# The Search Model

## Identification of the Model without Heterogeneity

The @Mccall Search Model that we introduced as a [prototype model](../models/search.qmd) is an excellent introduction to the identification of structural models. A classic treatment of identification of this model is provided by @flinn1982. 


### Data

Identification arguments *always* begin with an assumption on available data. Even though the model is dynamic, we will show that all we really need is a single cross-section of data:

$$ (E_{n},t_{U,n},W_{n})_{n=0}^{N} $$

where :

- $E_{n}\in\{0,1\}$ indicates the employment status of individual $n$
- If the individual is employed ($E_{n}=1$) we see the wage, $W_{n}$, which is otherwise assumed to be missing.
- If the individual is unemployed ($E_{n}=0$), then we see the duration of unemployment $t_{U,n}$, which is otherwise assumed to be missing.

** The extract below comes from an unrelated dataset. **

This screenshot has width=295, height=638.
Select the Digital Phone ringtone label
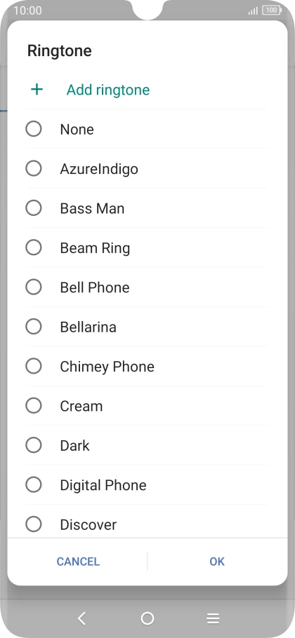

::: {.callout-note icon="false" collapse="true"}
## Example: CPS Data

::: {#exm-CPS_data}
### Reading the data
Let's take a look at data from the CPS on wages, employment status, and labor market transitions. Here is code to read in the data:


In [None]:
using CSV, DataFrames, DataFramesMeta, Statistics

data = CSV.read("../data/cps_00019.csv",DataFrame)

As you can see from the preview of the data, the data is taken from January-March 2018. Here is a quick snippet of code to see how many observations we have on average per person:


In [None]:
@chain data begin
    groupby(:CPSIDP)
    @combine :T = length(:EMPSTAT)
    @combine :average = mean(:T) :frac_panel = mean(:T.>1)
end

So we see that more than half of the individuals in this sample can be found in more than one month of the data.

The `@chain` macro comes from the package `DataFramesMeta` and is a convenient syntax for composing operations into one block. For example:


In [None]:
#| eval: false
@chain x begin
    func1(y1)
    func2(y2)
    func3(y3)
end

is equivalent to


In [None]:
#| eval: false
func3(func2(func1(x,y1),y2),y3)

:::

::: {#exm-CPS_moments}
### Calculating some moments

You may find the [codebook](/data/CPS-Codebook.html) useful for understanding particular variables. We have already limited the data to individuals who are working (`EMPSTAT`=10), have a job but did not work last week (`EMPSTAT`==12), or are unemployed (`EMPSTAT`==21).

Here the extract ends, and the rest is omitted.